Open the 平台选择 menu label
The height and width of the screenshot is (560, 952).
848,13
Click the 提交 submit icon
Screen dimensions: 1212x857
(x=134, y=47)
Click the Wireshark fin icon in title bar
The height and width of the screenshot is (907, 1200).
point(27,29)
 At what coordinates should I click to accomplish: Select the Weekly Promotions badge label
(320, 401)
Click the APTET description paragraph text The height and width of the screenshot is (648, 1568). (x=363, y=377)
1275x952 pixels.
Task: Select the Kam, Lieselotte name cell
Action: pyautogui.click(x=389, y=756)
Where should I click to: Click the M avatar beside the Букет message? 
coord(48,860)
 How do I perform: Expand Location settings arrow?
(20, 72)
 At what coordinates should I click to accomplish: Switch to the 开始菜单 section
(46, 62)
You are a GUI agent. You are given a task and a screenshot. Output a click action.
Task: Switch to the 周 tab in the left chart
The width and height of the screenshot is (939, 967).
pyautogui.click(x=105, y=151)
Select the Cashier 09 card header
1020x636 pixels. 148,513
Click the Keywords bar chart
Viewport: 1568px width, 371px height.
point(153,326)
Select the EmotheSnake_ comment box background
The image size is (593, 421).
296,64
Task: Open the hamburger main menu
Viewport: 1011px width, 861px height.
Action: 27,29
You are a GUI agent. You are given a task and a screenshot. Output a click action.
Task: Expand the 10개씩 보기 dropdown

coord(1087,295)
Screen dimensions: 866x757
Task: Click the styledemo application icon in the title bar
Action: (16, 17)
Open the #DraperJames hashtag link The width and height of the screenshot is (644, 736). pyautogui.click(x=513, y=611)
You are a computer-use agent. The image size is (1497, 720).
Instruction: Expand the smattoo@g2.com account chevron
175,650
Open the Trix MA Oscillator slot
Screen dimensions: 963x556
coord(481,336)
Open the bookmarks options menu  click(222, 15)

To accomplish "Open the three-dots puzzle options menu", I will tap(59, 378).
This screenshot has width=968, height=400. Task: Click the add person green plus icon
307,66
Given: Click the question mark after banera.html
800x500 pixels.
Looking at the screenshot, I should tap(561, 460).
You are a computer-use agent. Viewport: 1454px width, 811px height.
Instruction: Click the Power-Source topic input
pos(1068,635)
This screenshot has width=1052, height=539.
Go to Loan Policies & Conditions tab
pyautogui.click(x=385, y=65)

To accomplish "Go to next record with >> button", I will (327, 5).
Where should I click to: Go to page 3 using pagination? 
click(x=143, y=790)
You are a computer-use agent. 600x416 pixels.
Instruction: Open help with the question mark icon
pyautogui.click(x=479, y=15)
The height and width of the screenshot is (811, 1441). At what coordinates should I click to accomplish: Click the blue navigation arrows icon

* _Your objective_
Within the records, in how many lines does the string "options" occur? Give the number and no other text.

* _Answer to the problem_
2